Work order - An acceptable answer contains each line of the material, unchanged.

Records for processing -
**********

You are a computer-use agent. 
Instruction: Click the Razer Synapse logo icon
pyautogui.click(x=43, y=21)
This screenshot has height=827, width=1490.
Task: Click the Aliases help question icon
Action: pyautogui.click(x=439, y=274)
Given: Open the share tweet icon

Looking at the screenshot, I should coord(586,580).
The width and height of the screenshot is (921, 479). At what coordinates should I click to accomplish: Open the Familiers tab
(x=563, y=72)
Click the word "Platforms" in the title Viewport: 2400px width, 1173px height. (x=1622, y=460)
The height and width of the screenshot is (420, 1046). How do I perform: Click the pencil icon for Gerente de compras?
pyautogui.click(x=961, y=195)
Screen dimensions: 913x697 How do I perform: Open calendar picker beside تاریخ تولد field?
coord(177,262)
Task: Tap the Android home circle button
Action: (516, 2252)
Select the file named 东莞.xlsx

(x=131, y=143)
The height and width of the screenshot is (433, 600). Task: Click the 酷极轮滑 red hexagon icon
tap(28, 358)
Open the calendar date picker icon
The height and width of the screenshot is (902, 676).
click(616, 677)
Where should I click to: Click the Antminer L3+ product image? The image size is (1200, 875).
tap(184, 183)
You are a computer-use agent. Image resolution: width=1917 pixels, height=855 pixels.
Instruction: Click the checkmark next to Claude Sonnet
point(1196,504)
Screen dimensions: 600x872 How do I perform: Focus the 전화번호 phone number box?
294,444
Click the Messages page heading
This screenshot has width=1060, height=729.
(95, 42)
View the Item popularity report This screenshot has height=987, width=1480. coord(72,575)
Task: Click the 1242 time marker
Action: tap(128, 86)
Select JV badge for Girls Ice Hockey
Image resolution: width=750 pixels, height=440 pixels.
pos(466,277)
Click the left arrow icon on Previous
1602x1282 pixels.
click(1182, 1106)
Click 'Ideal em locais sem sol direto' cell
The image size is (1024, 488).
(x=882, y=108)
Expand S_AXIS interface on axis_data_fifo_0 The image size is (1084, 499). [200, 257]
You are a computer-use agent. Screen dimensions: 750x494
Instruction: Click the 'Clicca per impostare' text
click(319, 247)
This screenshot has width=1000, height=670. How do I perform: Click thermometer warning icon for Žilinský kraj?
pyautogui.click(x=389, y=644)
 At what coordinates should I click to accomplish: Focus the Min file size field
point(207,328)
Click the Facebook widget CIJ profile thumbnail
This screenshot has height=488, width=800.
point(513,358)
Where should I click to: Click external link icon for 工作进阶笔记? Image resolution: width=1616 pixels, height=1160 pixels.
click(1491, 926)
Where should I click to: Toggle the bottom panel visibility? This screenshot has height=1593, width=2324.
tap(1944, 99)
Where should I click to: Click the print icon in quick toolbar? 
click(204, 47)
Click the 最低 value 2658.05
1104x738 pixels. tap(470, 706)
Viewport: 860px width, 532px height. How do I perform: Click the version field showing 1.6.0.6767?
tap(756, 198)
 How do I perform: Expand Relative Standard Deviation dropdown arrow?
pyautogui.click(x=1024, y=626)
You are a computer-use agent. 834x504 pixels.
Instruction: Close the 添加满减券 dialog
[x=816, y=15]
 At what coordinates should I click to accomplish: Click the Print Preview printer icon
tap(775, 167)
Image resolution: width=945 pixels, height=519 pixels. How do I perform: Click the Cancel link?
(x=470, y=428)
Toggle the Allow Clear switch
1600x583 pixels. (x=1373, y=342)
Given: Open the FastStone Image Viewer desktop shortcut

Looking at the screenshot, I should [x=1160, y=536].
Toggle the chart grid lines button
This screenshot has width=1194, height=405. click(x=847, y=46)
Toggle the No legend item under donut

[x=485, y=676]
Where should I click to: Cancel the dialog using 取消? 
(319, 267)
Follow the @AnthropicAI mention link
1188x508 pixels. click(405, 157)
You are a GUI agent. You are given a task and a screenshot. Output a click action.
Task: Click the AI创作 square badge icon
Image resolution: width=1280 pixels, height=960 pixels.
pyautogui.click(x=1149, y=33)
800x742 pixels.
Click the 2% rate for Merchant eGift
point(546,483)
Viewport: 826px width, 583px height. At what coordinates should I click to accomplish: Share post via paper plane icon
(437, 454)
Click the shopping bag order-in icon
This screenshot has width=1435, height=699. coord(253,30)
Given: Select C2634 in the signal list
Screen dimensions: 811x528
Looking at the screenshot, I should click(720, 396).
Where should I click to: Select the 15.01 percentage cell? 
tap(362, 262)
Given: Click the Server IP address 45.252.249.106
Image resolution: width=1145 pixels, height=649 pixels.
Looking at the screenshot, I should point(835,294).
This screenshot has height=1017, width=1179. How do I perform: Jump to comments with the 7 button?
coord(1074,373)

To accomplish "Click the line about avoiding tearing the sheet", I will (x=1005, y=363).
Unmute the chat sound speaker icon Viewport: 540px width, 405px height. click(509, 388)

**********

Result of this exercise -
You are a computer-use agent. 
Instruction: Click the Razer Synapse logo icon
pyautogui.click(x=43, y=21)
This screenshot has height=827, width=1490.
Task: Click the Aliases help question icon
Action: pyautogui.click(x=439, y=274)
Given: Open the share tweet icon

Looking at the screenshot, I should coord(586,580).
The width and height of the screenshot is (921, 479). At what coordinates should I click to accomplish: Open the Familiers tab
(x=563, y=72)
Click the word "Platforms" in the title Viewport: 2400px width, 1173px height. (x=1622, y=460)
The height and width of the screenshot is (420, 1046). How do I perform: Click the pencil icon for Gerente de compras?
pyautogui.click(x=961, y=195)
Screen dimensions: 913x697 How do I perform: Open calendar picker beside تاریخ تولد field?
coord(177,262)
Task: Tap the Android home circle button
Action: (516, 2252)
Select the file named 东莞.xlsx

(x=131, y=143)
The height and width of the screenshot is (433, 600). Task: Click the 酷极轮滑 red hexagon icon
tap(28, 358)
Open the calendar date picker icon
The height and width of the screenshot is (902, 676).
click(616, 677)
Where should I click to: Click the Antminer L3+ product image? The image size is (1200, 875).
tap(184, 183)
You are a computer-use agent. Image resolution: width=1917 pixels, height=855 pixels.
Instruction: Click the checkmark next to Claude Sonnet
point(1196,504)
Screen dimensions: 600x872 How do I perform: Focus the 전화번호 phone number box?
294,444
Click the Messages page heading
This screenshot has width=1060, height=729.
(95, 42)
View the Item popularity report This screenshot has height=987, width=1480. coord(72,575)
Task: Click the 1242 time marker
Action: tap(128, 86)
Select JV badge for Girls Ice Hockey
Image resolution: width=750 pixels, height=440 pixels.
pos(466,277)
Click the left arrow icon on Previous
1602x1282 pixels.
click(1182, 1106)
Click 'Ideal em locais sem sol direto' cell
The image size is (1024, 488).
(x=882, y=108)
Expand S_AXIS interface on axis_data_fifo_0 The image size is (1084, 499). [200, 257]
You are a computer-use agent. Screen dimensions: 750x494
Instruction: Click the 'Clicca per impostare' text
click(319, 247)
This screenshot has width=1000, height=670. How do I perform: Click thermometer warning icon for Žilinský kraj?
pyautogui.click(x=389, y=644)
 At what coordinates should I click to accomplish: Focus the Min file size field
point(207,328)
Click the Facebook widget CIJ profile thumbnail
This screenshot has height=488, width=800.
point(513,358)
Where should I click to: Click external link icon for 工作进阶笔记? Image resolution: width=1616 pixels, height=1160 pixels.
click(1491, 926)
Where should I click to: Toggle the bottom panel visibility? This screenshot has height=1593, width=2324.
tap(1944, 99)
Where should I click to: Click the print icon in quick toolbar? 
click(204, 47)
Click the 最低 value 2658.05
1104x738 pixels. tap(470, 706)
Viewport: 860px width, 532px height. How do I perform: Click the version field showing 1.6.0.6767?
tap(756, 198)
 How do I perform: Expand Relative Standard Deviation dropdown arrow?
pyautogui.click(x=1024, y=626)
You are a computer-use agent. 834x504 pixels.
Instruction: Close the 添加满减券 dialog
[x=816, y=15]
 At what coordinates should I click to accomplish: Click the Print Preview printer icon
tap(775, 167)
Image resolution: width=945 pixels, height=519 pixels. How do I perform: Click the Cancel link?
(x=470, y=428)
Toggle the Allow Clear switch
1600x583 pixels. (x=1373, y=342)
Given: Open the FastStone Image Viewer desktop shortcut

Looking at the screenshot, I should [x=1160, y=536].
Toggle the chart grid lines button
This screenshot has width=1194, height=405. click(x=847, y=46)
Toggle the No legend item under donut

[x=485, y=676]
Where should I click to: Cancel the dialog using 取消? 
(319, 267)
Follow the @AnthropicAI mention link
1188x508 pixels. click(405, 157)
You are a GUI agent. You are given a task and a screenshot. Output a click action.
Task: Click the AI创作 square badge icon
Image resolution: width=1280 pixels, height=960 pixels.
pyautogui.click(x=1149, y=33)
800x742 pixels.
Click the 2% rate for Merchant eGift
point(546,483)
Viewport: 826px width, 583px height. At what coordinates should I click to accomplish: Share post via paper plane icon
(437, 454)
Click the shopping bag order-in icon
This screenshot has width=1435, height=699. coord(253,30)
Given: Select C2634 in the signal list
Screen dimensions: 811x528
Looking at the screenshot, I should click(720, 396).
Where should I click to: Select the 15.01 percentage cell? 
tap(362, 262)
Given: Click the Server IP address 45.252.249.106
Image resolution: width=1145 pixels, height=649 pixels.
Looking at the screenshot, I should point(835,294).
This screenshot has height=1017, width=1179. How do I perform: Jump to comments with the 7 button?
coord(1074,373)

To accomplish "Click the line about avoiding tearing the sheet", I will (x=1005, y=363).
Unmute the chat sound speaker icon Viewport: 540px width, 405px height. click(509, 388)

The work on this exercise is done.